**Cosa si chiede**. Nel brano sul rapporto tra genitori e figli, di che cosa sono prive le relazioni via schermo? Rispondi in una frase, per favore.

**Estratto del documento**.
Unico perché è nuovo e irripetibile, principiante ogni volta da capo. Nessuna pedagogia può addestrare a questa avventura, nessuna storia precedente può fare da magistra vitae.

La vita debutta vergine ogni volta.

Come cambia e si modifica questa relazione nel corso del tempo?

Nella crescita si svolge la profonda dinamica tra obbedienza e ribellione, traversando vari stadi dipendenti da caratteri e da ragioni diverse. Quel nodo piano ben serrato che sta in copertina deve allentarsi per consentire ai figli di inaugurare la loro variante. Anche in caso di rottura, resta il dolore a confermare il nodo.

Nell’ultimo anno la relazione genitori figli è stata messa alla prova da una convivenza forzata nell’arco di tutta la giornata a causa del lockdown. Può questo essere stato un bene per conoscersi meglio, o questo può essere stato un danno venendo a mancare rispetto al passato i reciproci spazi e tempi privati?

È stato un anno di isolamento dei giovani dai propri coetanei, un anno di socievolezza perduta, non sostituibile dalle relazioni via schermo. Si chiamano virtuali, ma non sono d’accordo, sono anch’esse reali, però prive di quelle relazioni di sguardi, di silenzi, di gesti che sono fuori dell’inquadratura. I vecchi, gli anziani, sono abituati alle tristezze, i giovani no. Questa epidemia incide su di loro, sui loro progetti, mortificando lo spirito d’indipendenza e l’urgenza di viaggiare.

**Dati forniti**.
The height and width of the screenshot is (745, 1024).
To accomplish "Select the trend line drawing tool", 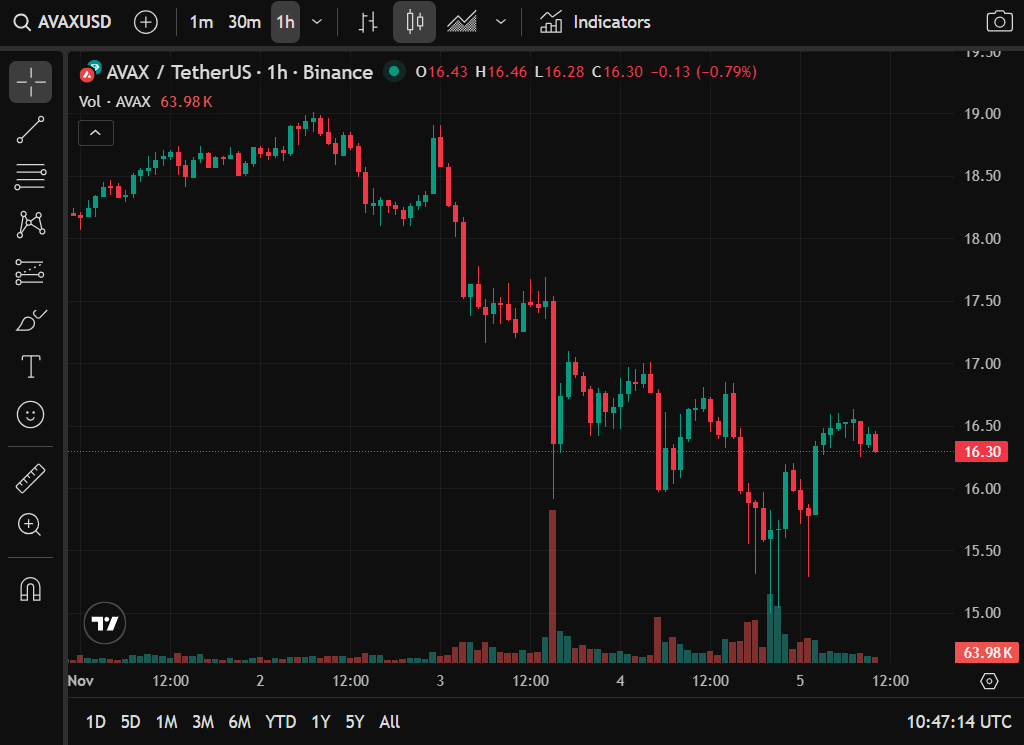I will point(30,130).
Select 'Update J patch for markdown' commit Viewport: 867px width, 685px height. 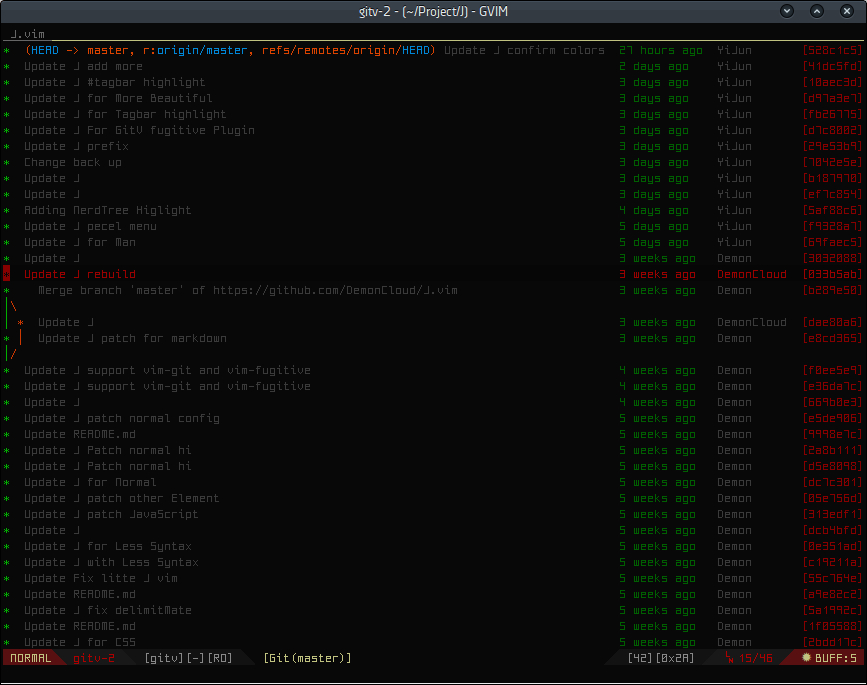(x=132, y=338)
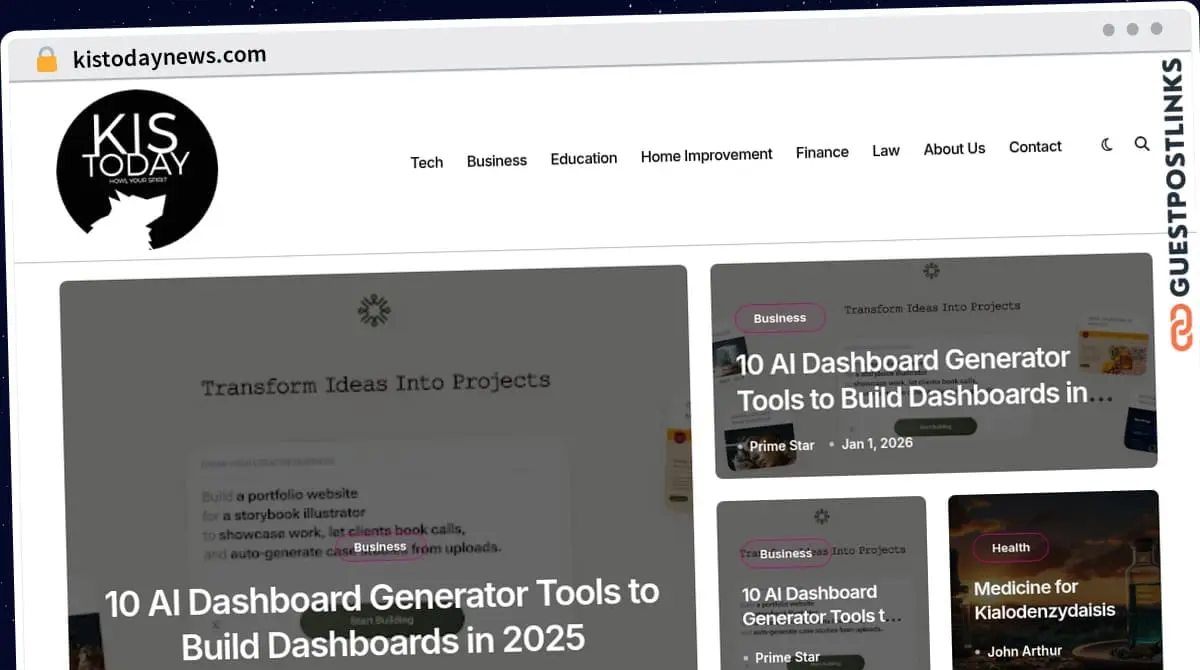This screenshot has height=670, width=1200.
Task: Click the Health category badge
Action: point(1010,547)
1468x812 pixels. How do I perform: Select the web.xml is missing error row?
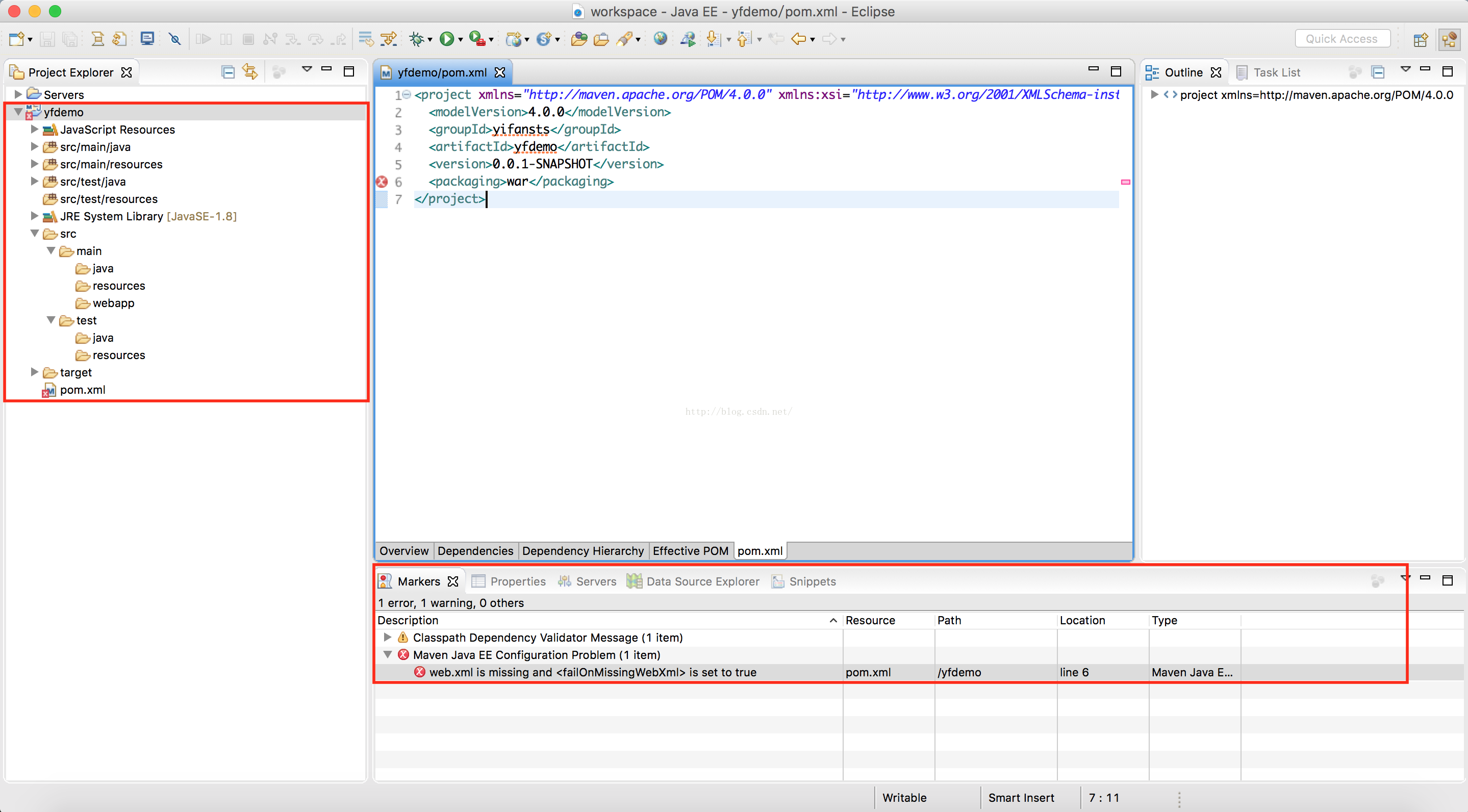pos(592,672)
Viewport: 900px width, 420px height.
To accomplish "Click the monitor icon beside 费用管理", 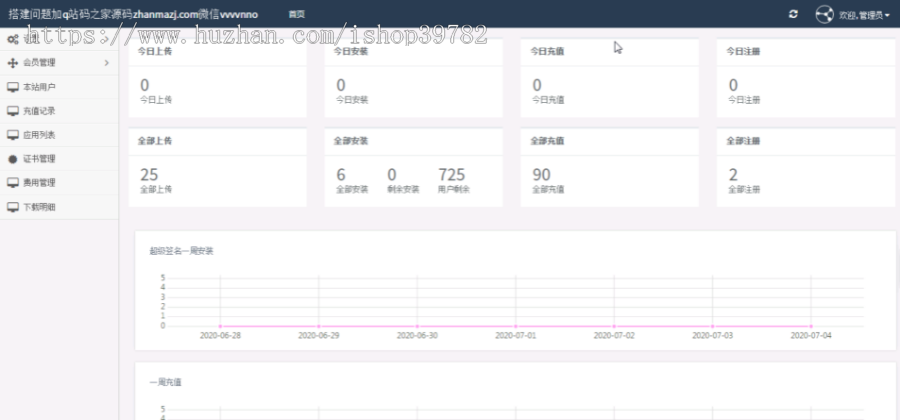I will pos(12,183).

**Risposta**. Sono prive di quelle relazioni di sguardi, di silenzi, di gesti che sono fuori dell'inquadratura.